4:15 pm ET: There's so much happening in the market right now that I don't know where to begin. The QE mania that ignited stocks, foreign currencies, and commodities yesterday appears to be fizzling out. Whether this is the end of the "irrational exuberance" (my interpretation) or just the pause that refreshes is the burning question. Perhaps the reason that everything is selling off is that nobody wants to be long over a weekend likely to be fraught with more anti-American sentiment and unrest. This fear could very well be the main reason for today's rise in the VIX.
A brief run-down on the market: Metals extended their gains with platinum (PGM, PTM, PPLT) and palladium (NYSEARCA:PALL) leap-frogging over gold (GLD, IAU) while silver (NYSEARCA:SLV) brought up the rear (surprisingly). The big winner again today was lead (NYSEARCA:LD), up a breath-taking 11%. (Caveat: If you're interested in getting into this fund, please note that its average daily volume is only 600 shares making for a big gap between the bid and the ask prices, so please use limit orders.)

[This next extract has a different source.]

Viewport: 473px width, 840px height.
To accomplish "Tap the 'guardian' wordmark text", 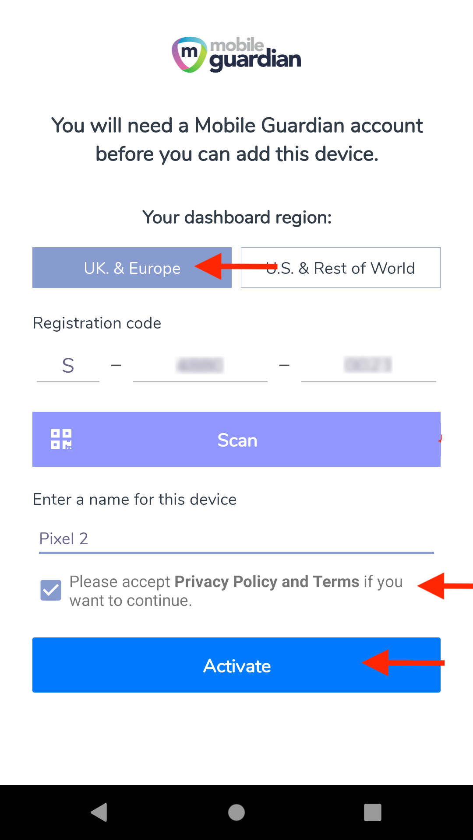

Oil, oil services, oil explorers, and oil producers all shot up again today. Financial media pundits are predicting Texas tea to reach $150 a barrel, especially if tensions in the Middle East continue (thus disrupting production). The prospect of increasing oil prices was just the boost that alternative energy stocks needed. This industry group has been in the dumpster lately and even the highly battered coal mining stocks are seeing some love. Alternative and green energy funds breaking out today are: GEX, PBD, PUW, PZD, QCLN.
In sector news, the banking etf (NYSEARCA:KBE) broke out to a new high following yesterday's breakout of the financial etf (NYSEARCA:XLF). It's no surprise that the IT etf (NYSEARCA:VGT) hit a new high as did Apple (NASDAQ:AAPL) its largest holding (19%). However, I'd be cautious about jumping into either of these issues as the topping tail on Apple could be a sign of temporary buying exhaustion.
In short, the picture for the "risk-on" trade appears rosy, but there are potential upcoming pitfalls that should be not be neglected. The first is the growing tension in the world, especially in the Middle East and in other muslim countries where Uncle Sam is getting kicked in the shins. The second is the economic uncertainty surrounding the upcoming presidential elections, and the third is the projected slowdown in third and fourth quarter corporate earnings. I don't mean to rain on the bulls' parade, but carrying an umbrella "just in case" might not be such a bad idea.
Have a good weekend! Go UCLA Bruins!!!